Bu sergiye ilişkin ilhamınız nereden geliyor?
Serginin oluşum sürecinde, serginin ana fikri, tarih ve bilim kurgu referanslarına dayanan kurgusal bir alan ve ortam şeklinde oluştu. Sergi bir noktada ortak antik köklere uzanan imgelerden gelip, melezleşmiş bir dilin oluştuğu bir geleceğe dair tasavvur öneriyor. Irkların birbirine karışması ve kültürel melezleşme işlerimde önemli bir yer tutuyor. Avrupa, Afrika, Orta Doğu, kolonizasyon öncesi Amerika gibi büyük coğrafyaları kapsayan referanslarla ürettiğim bu işlerde bu durumu hissedebilirsiniz.

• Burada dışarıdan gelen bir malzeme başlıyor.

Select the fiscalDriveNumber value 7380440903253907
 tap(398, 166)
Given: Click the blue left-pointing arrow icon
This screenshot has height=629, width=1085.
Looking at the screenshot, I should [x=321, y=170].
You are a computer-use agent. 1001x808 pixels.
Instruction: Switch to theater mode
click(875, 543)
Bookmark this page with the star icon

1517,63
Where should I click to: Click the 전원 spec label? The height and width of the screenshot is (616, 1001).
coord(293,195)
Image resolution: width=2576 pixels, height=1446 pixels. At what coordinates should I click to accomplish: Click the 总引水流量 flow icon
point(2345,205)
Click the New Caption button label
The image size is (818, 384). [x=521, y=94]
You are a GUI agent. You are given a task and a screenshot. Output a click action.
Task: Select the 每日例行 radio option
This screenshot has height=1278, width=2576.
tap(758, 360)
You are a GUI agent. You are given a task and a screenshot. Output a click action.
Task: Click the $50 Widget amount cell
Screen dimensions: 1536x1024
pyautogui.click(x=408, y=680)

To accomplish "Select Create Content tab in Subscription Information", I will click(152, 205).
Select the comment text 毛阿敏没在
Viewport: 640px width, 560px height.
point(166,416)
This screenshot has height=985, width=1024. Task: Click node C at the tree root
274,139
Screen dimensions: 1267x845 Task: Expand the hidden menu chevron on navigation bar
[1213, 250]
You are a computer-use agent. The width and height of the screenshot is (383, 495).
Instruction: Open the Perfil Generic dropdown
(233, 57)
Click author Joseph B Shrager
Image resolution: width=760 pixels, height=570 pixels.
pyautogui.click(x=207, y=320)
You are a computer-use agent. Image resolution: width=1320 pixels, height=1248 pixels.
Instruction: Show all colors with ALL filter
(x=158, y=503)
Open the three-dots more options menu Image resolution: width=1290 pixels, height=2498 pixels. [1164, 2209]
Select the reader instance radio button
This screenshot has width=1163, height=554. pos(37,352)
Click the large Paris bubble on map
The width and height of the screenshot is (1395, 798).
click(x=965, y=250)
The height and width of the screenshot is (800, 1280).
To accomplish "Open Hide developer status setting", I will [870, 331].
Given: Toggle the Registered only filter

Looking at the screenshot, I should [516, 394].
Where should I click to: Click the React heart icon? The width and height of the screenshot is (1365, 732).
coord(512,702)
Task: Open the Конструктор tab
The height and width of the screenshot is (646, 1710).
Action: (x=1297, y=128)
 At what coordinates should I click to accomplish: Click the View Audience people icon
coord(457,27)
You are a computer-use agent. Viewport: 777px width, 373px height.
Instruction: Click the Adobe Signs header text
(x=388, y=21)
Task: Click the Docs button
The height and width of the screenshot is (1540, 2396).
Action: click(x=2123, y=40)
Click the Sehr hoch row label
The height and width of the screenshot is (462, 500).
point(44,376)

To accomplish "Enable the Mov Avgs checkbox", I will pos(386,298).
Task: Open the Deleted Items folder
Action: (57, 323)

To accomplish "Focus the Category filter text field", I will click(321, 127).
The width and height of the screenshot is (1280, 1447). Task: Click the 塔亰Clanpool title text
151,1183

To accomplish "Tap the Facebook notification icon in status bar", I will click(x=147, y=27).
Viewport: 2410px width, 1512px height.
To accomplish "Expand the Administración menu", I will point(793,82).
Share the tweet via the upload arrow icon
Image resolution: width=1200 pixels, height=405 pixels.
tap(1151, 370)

Sizi İstanbul’a taşıyan hikayeyi anlatır mısınız? The Pill ile yollarınız nasıl kesişti?
Galerinin direktörü ve kurucusu olan Suela Cennet beni ve işlerimi uzun zamandır tanıyor. Dolayısıyla ben de kendisini zaten tanıyordum ve galeriyi de fikir aşamasından bu yana yakından takip ediyorum. Bu tanışıklığın getirisi olarak, işlerim üzerine konuşurken, pratiğimin İstanbul’u merkez alan bir proje ile çok uyumlu olacağını hissettik. Şehrin tarihi beni her zaman çekti ve etkiledi. İstanbul’da her an hissedebileceğiniz kültürlerin katman katman ve iç içe var oluşu fikri beni çok etkiledi ve bu fikir ekseninde bir sergi kurguladık.
Eğitiminizden bahseder misiniz?
Klasik diyebileceğimiz şekilde Paris’te Ecole des Beaux-Arts’daki eğitimimin ardından New York’taki Hunter College of Art’tan 2009 yılında büyük bir resim enstalasyonuyla mezun oldum.
Daha çok hangi materyalleri ve teknikleri kullanıyorsunuz?
Resim pratiğim hakikaten güncel bir pratik üzerinden yürüyor. Akrilik, serigrafi, sprey boyama gibi farklı teknikleri bir araya getiriyorum. Dijital imajlar da işlerimin kompozisyonunun oluştuğu süreçte bir aktör olarak büyük rol oynuyor. Fakat işlerimdeki en önemli nokta kumaşların kullanımı. Kumaşlarla birçok deneme yapıyorum ve klasik bir medyum olarak resim üzerine sorgulamalarım devam ediyor.